Copy the listing below word for word, from its first line through the line containing "Action: pos(1694,23)", including both of those lines.

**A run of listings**
========================
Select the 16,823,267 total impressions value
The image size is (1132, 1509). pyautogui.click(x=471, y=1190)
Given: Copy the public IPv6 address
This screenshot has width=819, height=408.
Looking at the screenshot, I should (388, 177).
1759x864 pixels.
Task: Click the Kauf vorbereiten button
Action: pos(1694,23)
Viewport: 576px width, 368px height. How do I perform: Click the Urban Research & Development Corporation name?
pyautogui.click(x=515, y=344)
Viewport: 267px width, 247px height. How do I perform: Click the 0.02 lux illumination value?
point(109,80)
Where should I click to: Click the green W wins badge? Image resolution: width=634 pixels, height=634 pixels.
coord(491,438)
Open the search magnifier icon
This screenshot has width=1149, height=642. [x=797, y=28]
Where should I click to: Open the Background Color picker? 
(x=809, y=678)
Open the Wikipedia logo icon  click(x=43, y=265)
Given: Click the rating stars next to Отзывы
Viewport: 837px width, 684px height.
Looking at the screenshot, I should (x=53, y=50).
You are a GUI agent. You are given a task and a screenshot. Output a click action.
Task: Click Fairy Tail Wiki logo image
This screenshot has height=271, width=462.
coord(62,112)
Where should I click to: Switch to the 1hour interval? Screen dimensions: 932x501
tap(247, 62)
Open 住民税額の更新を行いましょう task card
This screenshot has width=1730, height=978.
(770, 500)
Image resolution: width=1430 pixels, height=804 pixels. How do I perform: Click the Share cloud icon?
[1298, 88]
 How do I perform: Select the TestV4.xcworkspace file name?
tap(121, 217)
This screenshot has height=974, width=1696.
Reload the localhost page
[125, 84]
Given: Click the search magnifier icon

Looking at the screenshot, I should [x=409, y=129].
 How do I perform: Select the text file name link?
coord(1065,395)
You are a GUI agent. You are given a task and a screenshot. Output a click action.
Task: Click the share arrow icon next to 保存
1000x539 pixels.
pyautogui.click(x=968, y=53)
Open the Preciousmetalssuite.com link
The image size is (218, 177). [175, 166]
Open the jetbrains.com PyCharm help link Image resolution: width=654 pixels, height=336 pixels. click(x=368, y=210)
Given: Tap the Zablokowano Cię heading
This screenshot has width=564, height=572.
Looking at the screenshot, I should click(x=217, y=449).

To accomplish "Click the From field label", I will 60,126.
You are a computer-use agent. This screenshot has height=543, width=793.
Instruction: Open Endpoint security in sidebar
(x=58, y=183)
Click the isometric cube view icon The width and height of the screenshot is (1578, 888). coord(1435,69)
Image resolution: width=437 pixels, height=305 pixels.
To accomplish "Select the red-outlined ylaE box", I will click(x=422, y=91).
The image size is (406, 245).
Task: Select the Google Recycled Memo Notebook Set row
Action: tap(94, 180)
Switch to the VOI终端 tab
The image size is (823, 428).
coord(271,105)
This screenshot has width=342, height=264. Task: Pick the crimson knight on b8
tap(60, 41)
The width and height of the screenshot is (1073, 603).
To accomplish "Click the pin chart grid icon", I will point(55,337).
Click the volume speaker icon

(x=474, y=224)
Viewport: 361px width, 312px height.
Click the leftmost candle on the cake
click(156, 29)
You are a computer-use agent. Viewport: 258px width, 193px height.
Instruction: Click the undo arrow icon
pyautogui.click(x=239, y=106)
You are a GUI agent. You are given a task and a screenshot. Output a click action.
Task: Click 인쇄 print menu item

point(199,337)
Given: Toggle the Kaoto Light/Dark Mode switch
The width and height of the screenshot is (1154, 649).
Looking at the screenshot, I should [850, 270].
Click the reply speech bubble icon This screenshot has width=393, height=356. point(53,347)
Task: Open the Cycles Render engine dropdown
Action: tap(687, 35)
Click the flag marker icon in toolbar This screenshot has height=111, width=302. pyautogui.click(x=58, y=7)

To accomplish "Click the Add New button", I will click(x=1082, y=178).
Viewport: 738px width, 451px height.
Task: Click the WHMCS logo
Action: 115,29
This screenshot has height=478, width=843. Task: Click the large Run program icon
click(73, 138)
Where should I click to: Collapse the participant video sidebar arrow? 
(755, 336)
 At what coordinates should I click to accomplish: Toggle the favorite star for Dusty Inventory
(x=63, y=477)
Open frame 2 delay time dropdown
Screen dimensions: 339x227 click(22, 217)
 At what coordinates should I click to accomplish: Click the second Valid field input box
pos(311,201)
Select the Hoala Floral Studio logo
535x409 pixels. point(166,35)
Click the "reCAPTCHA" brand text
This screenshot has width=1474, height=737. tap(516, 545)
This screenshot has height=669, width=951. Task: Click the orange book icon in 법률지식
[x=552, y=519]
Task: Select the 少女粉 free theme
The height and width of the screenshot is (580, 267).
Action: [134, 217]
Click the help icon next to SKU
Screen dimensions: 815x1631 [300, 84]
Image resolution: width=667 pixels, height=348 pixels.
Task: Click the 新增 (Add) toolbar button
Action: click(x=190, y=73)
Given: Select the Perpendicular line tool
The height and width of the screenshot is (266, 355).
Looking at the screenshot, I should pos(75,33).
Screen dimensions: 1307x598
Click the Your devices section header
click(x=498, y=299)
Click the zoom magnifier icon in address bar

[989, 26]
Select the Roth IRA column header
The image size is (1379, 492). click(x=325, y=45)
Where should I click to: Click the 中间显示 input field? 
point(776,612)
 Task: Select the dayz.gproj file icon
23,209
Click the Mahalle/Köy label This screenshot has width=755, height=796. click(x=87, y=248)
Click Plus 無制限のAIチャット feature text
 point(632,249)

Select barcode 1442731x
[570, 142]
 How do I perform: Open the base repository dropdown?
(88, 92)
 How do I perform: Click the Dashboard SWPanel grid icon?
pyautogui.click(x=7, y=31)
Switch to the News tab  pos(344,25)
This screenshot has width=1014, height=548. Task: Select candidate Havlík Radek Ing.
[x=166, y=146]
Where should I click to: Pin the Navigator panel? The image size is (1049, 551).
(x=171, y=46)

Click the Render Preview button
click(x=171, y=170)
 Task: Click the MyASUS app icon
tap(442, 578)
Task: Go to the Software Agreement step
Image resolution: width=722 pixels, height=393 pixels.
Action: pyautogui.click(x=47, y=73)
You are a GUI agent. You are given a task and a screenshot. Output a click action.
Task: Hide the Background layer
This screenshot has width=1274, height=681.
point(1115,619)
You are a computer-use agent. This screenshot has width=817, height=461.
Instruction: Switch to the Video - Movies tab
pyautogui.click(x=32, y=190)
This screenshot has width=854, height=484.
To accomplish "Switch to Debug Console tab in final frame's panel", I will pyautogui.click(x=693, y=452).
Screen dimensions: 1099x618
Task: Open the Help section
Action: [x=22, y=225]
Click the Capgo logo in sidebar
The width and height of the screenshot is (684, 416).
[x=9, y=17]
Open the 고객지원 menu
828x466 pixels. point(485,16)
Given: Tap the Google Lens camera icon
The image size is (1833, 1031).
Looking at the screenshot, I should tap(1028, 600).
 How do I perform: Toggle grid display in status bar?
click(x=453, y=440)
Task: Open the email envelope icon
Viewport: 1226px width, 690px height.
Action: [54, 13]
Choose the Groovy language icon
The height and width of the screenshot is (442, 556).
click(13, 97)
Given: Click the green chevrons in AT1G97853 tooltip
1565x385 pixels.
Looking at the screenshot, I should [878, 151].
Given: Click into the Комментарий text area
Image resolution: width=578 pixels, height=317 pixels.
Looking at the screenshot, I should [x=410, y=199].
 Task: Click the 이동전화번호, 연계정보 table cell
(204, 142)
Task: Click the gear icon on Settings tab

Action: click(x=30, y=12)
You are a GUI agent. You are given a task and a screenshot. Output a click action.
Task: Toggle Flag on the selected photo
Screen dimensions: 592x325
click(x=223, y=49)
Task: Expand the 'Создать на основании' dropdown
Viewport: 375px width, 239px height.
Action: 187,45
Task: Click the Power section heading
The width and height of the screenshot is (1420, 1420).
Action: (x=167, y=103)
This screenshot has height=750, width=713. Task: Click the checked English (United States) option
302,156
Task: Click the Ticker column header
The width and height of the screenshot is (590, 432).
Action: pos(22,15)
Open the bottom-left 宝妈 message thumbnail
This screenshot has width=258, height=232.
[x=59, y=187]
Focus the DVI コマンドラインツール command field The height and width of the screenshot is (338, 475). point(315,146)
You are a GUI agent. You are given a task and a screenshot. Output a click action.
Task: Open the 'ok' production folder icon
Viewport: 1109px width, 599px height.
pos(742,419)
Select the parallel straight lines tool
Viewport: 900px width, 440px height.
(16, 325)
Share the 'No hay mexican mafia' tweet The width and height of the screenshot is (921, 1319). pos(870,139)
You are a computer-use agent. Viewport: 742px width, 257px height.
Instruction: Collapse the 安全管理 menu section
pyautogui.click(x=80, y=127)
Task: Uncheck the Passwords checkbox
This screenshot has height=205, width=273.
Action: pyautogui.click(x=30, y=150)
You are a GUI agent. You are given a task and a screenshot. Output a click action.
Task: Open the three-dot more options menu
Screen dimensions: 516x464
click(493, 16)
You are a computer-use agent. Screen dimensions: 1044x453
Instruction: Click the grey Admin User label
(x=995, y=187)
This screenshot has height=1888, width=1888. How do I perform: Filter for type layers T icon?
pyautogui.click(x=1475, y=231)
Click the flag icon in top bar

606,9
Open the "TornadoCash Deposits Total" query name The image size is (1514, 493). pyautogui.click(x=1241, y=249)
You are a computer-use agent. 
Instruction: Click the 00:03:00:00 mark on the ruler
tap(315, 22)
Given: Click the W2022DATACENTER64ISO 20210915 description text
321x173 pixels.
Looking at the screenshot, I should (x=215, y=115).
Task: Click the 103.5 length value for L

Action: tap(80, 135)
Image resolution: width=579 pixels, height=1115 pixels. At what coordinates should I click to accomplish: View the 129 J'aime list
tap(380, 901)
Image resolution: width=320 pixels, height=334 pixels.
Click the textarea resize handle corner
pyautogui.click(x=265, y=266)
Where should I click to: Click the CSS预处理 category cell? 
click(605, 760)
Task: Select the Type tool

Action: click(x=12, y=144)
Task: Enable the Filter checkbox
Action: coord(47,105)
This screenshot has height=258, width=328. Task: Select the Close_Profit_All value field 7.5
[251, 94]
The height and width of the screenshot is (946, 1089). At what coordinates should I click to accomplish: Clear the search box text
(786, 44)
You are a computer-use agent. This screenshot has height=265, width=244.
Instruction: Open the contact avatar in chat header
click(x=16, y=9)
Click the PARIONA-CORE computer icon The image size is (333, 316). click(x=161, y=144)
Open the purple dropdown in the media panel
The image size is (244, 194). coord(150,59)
========================
**PROBLEM SOLUTION**
Select the 16,823,267 total impressions value
The image size is (1132, 1509). pyautogui.click(x=471, y=1190)
Given: Copy the public IPv6 address
This screenshot has width=819, height=408.
Looking at the screenshot, I should (388, 177).
1759x864 pixels.
Task: Click the Kauf vorbereiten button
Action: pos(1694,23)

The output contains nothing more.